Contest Avoidance:  A Probate Litigator’s Tips for Estate Planners

Alexandra S. Cote
Director, Litigation Department & Chair of Probate Litigation Group
Published: New Hampshire Bar News
March 20, 2024

You are on the witness stand in the Probate Court in a will or trust contest, your right hand raised as you get sworn in, readying to testify about a will or trust you prepared decades ago.  Your paralegals or administrative support team who attested to your client’s signature have little-to-no memory or, worse, have long retired or moved away, leaving you as the sole witness who can speak to the client’s affect, knowledge of their wealth and relatives, and intent to carry out the document’s dispositional scheme.  Are you up for the challenge?

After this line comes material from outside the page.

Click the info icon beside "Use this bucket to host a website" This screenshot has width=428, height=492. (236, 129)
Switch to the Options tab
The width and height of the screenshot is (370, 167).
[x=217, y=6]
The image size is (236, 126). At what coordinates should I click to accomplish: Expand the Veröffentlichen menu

The drafting attorney is almost always the most critical witness in will or trust contests.  The risk that you might someday have to take the stand to defend a will or trust you drafted is increasing.  People live longer, get divorced more, and have more wealth.  Based upon my experience in these cases, I offer the following tips to help you avoid joining me in court or, if a challenge is unavoidable, at least make it a bit less nerve-wracking:

You will likely see it coming.  Will and trust contests are predictable.  Experienced estate planners know that probate litigation is often driven by family pathology, and that there can be rivalries or resentments between a client’s subsequent spouse and children, or among the children.  The more dysfunctional the family, the more unequal the treatment, and the more wealth at stake, the more you should manage the estate planning carefully to avoid a potential future contest.

Be on the lookout for someone taking advantage.  Meet with the client without other family members present.  This is basic, good practice, but is not always followed.  Where an elderly client is highly dependent on a child, such as for food, shelter, transportation, or assistance in making appointments, you should insulate your communications with the client from this dependent relationship by meeting alone with the client.  I also recommend sending any mail to the client marked “Personal and Confidential.”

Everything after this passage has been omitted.